Thursday, March 21, 2002

Never get into a cab from a company called ATAXIS

or the new science of Semiopathy. There has been a wave of egg kings around here recently and one who likes to sit in a chair on the beach down by the coastguard station. Canute ( or do we have to call him Cnut now?) has reverse bad press. Being discerning readers I am sure you know that he wasn't trying to hold back the waves; he was demonstrating, very successfully, that he could NOT and that he wasn't totally infallible. Great idea. Just bad after-event PR. All this is, of course, a good thing.

My history teacher at school was a thickly accented Welshman who invariably started each lesson with the words "Just go down to my car and ... ". The minutes between one of us scuttling down to the car park to fetch some papers which had been left behind and their return, were occupied with a small description of his own personal history usually relating to some age old event in the school (which he seemed to have been at since Canute himself). I can only drag shadows of these stories from the fog of memory, but one almost certainly referred to the headmaster's small baby starting early on the Cricket pitch by catching a ball while still in its pram. Or maybe not. Anyway, it all made the Great reform act of 1832 a bit more bearable. We were lucky to go to our school. It was located in a small village and the arrival of the pupils in the morning quadrupled the population. Actually the arrival of the staff probably quadrupled the population. The Sixth form had their own house set apart from the main school. It was made of wattle and daub; honestly; there was a large framed piece of glass showing the construction of the walls just to the left of one of the fire doors in the main corridor. I don't think that they meant to have the glass; it was just that the handle of the fire door had caused the wall to disintegrate and rather than locate a "Wattler" (or whatever they are called) the woodwork teacher tidied up the rough edges and fitted the frame at a fraction of the cost of repairs.
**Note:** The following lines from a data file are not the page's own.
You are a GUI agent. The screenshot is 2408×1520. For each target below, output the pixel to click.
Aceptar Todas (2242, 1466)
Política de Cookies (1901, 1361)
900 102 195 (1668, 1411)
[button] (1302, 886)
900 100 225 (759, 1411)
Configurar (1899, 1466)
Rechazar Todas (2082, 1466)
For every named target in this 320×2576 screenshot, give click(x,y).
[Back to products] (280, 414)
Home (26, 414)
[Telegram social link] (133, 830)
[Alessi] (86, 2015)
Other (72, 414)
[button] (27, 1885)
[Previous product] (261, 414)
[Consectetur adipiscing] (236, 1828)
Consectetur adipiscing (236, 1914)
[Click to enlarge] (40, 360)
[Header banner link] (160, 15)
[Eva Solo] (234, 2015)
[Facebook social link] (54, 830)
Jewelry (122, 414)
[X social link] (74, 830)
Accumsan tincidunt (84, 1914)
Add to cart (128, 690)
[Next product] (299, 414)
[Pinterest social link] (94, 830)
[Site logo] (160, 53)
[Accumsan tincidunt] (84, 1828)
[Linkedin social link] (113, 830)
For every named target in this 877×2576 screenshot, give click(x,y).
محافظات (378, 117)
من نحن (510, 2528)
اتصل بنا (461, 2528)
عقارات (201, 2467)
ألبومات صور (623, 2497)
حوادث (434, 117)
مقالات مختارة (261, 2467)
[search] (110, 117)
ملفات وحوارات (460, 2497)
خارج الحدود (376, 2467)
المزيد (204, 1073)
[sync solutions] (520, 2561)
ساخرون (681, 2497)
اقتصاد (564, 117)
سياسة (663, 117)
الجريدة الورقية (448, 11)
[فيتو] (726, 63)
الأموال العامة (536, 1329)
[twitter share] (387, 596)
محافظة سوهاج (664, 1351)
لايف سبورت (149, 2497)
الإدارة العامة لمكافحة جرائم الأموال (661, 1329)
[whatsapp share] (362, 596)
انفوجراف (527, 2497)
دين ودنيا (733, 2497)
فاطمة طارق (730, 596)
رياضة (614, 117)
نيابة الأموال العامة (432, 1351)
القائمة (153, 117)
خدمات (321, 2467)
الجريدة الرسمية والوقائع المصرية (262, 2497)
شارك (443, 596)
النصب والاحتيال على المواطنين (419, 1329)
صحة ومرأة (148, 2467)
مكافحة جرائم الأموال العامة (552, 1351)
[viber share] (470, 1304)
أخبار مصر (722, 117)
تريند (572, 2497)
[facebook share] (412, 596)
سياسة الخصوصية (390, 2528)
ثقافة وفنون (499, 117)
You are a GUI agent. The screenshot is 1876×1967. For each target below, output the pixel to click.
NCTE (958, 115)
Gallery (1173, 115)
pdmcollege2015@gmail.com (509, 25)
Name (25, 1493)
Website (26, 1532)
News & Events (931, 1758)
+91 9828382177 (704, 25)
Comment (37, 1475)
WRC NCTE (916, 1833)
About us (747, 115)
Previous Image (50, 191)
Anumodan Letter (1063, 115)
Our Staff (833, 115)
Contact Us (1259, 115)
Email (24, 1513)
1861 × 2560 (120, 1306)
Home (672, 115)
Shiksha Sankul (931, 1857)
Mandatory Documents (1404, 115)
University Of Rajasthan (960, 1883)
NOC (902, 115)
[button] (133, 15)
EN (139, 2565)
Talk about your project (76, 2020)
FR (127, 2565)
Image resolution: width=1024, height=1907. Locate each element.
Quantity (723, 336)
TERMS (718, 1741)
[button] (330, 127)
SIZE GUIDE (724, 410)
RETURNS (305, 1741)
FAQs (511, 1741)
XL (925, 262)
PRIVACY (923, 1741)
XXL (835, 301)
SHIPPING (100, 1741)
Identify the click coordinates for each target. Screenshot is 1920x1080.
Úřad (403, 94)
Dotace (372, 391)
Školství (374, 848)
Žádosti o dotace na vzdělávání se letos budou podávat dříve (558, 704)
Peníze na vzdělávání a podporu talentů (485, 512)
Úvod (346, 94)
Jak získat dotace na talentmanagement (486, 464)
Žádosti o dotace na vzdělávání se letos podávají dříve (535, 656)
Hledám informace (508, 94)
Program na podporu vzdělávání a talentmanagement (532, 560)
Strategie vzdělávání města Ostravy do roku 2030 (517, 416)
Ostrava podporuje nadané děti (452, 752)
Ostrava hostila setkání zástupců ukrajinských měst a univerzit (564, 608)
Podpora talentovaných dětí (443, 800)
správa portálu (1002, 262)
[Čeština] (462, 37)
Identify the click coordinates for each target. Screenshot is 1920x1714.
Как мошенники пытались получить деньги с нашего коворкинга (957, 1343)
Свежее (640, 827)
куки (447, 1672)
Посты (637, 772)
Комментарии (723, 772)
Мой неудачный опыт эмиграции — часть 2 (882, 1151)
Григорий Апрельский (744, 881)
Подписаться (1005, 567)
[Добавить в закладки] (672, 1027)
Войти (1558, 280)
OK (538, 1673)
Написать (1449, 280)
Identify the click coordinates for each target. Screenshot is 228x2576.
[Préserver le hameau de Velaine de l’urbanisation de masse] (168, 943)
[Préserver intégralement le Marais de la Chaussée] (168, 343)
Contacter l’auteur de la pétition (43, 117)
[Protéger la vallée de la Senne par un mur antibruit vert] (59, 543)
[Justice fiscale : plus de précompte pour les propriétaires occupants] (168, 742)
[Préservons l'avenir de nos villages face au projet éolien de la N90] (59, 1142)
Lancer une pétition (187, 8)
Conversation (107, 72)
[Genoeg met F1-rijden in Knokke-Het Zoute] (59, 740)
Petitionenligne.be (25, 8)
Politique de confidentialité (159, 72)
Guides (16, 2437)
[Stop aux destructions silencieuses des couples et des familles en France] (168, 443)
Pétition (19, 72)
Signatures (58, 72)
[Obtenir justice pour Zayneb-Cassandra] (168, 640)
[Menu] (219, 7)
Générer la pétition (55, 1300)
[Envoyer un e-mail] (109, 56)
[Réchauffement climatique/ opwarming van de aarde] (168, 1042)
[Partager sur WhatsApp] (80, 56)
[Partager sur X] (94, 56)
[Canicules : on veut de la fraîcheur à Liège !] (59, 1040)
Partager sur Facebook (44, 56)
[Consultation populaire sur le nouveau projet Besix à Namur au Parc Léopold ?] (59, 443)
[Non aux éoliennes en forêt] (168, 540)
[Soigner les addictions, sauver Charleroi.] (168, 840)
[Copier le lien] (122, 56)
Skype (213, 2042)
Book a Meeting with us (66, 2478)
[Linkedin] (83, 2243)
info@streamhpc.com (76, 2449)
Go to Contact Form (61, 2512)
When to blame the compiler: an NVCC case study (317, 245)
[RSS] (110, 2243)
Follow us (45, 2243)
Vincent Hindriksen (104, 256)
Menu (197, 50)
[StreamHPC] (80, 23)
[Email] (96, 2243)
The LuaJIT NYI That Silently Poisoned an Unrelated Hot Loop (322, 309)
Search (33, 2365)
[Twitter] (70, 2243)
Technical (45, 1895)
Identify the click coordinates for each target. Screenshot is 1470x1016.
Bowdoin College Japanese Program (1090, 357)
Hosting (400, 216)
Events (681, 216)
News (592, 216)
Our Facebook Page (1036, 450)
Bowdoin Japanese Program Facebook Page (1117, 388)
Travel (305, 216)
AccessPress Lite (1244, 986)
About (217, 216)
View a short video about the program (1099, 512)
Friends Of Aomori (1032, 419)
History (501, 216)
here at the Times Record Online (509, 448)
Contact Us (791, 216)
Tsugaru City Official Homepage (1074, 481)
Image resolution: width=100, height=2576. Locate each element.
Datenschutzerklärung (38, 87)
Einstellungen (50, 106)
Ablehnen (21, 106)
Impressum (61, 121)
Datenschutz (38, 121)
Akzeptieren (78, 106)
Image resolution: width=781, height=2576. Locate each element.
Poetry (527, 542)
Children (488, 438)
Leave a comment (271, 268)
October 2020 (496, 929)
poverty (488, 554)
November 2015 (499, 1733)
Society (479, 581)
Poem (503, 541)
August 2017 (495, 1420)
Further list of strange things at school.

- Our German Physics teacher (He was a physics teacher who was German) who made tea in a sock and got us to weigh the fire extinguishers.
- One pupil who while wearing a large external brace on her teeth one Christmas, fitted the contraption with tinsel and Tree decorations.
- A biology teacher who delighted in dissecting any dead animal brought to him. He once found an 40 cm tapeworm in a rabbit and I never saw anyone so happy.

There are plenty of other things but this is a weblog after all.